Ideally, I’d have explored this comment in a deeper way, wondered with her why she chose those particular words when she might as well have employed Wait until I tell you or Fasten your seatbelt or any number of other introductions. An analyst knows to attend to the exact word used, to the unique choice of phrase. And she said, You won’t believe. She made believing the issue. I should have gone after the transference—the experience she was having of me—with a question like, What about this idea that I wouldn’t believe you?
Instead, I stayed on the surface. “What won’t I believe?”
“It’s such a small thing,” she said. “Last Friday, I was sitting on my porch with a glass of straight lemonade.” Allison had wisely given up alcohol when Travis added custody considerations to his list of threats. Far from disappearing after moving out—as Allison feared he would—he made a habit of calling several times a day (or having his secretary call, if he was in trial) with various promises on the themes of divorcing her, cashing in his prenuptial and taking his rightful place as San Antonio’s most desired bachelor. “Anyway, the sun was setting.

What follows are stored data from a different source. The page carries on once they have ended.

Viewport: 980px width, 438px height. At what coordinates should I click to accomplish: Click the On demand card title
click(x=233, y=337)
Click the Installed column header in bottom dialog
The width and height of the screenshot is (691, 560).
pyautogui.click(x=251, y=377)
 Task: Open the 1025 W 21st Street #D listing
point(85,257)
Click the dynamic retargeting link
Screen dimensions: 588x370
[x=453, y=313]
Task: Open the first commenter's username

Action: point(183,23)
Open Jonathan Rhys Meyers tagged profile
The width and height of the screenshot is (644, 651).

Abigail and Travis Junior were in the pool. I had this moment of…” She paused for a good ten seconds. “Happiness.” She choked as she said it.

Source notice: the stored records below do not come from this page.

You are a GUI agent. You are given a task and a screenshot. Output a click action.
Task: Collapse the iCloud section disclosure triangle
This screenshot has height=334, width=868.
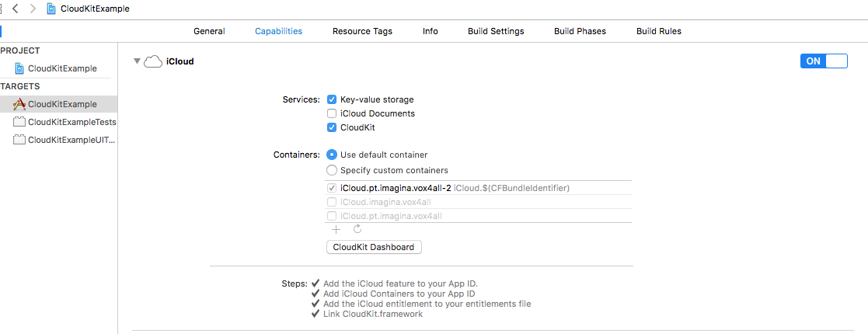tap(137, 61)
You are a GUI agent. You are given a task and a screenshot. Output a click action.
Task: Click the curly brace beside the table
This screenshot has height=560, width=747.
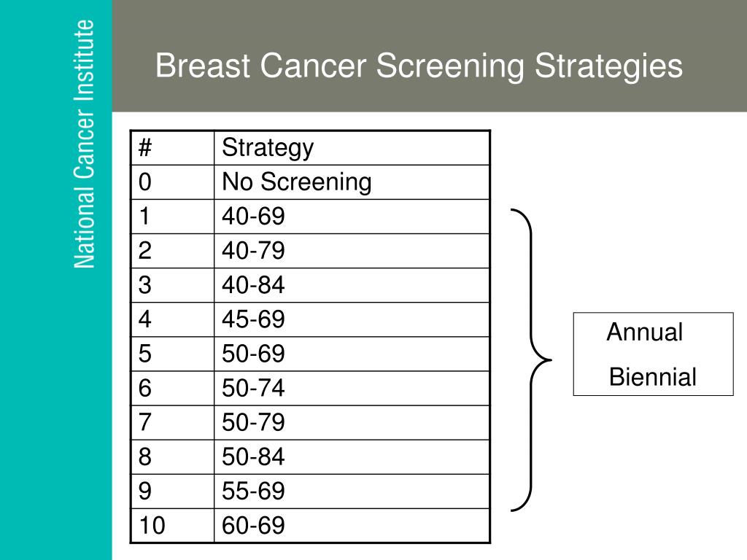pyautogui.click(x=531, y=360)
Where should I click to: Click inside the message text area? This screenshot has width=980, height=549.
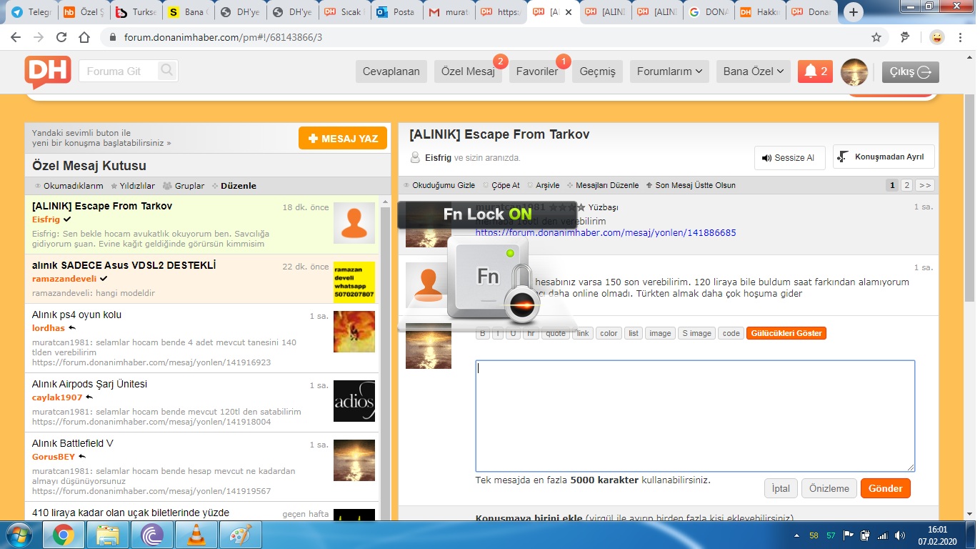pos(694,415)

And happiness was certainly the last word I expected to come out of her mouth. Despair. Grief. Terror. Numbness. All of those words had floated through my mind in that preceding silence. But happiness? There was no place in my mental model of Allison for this concept.
“What happened then?” I asked.
Again, better psychoanalytic technique would have dictated staying with the feeling, being curious about this uncharacteristic joy of hers. But I didn’t go that direction. Why another lapse of the analytic focus? Of course, I would have been preoccupied on some level by my patient’s death, prone—like Howard himself would do—to concentrate on facts to avoid feelings. But almost certainly, it was a deeper issue: a countertransference, a distortion of my analyst-psyche by my own bullshit. Was I unconsciously resistant to hearing about an emotional state that I was far from having in my own life? What I remember telling myself was that I’d finally made her better. As pathetic as it sounds, after Howard’s death, I probably needed to give myself some small pat on the back.
“What happened is that I froze,” she said, in answer to my question. “Then I felt like I was floating off into space.”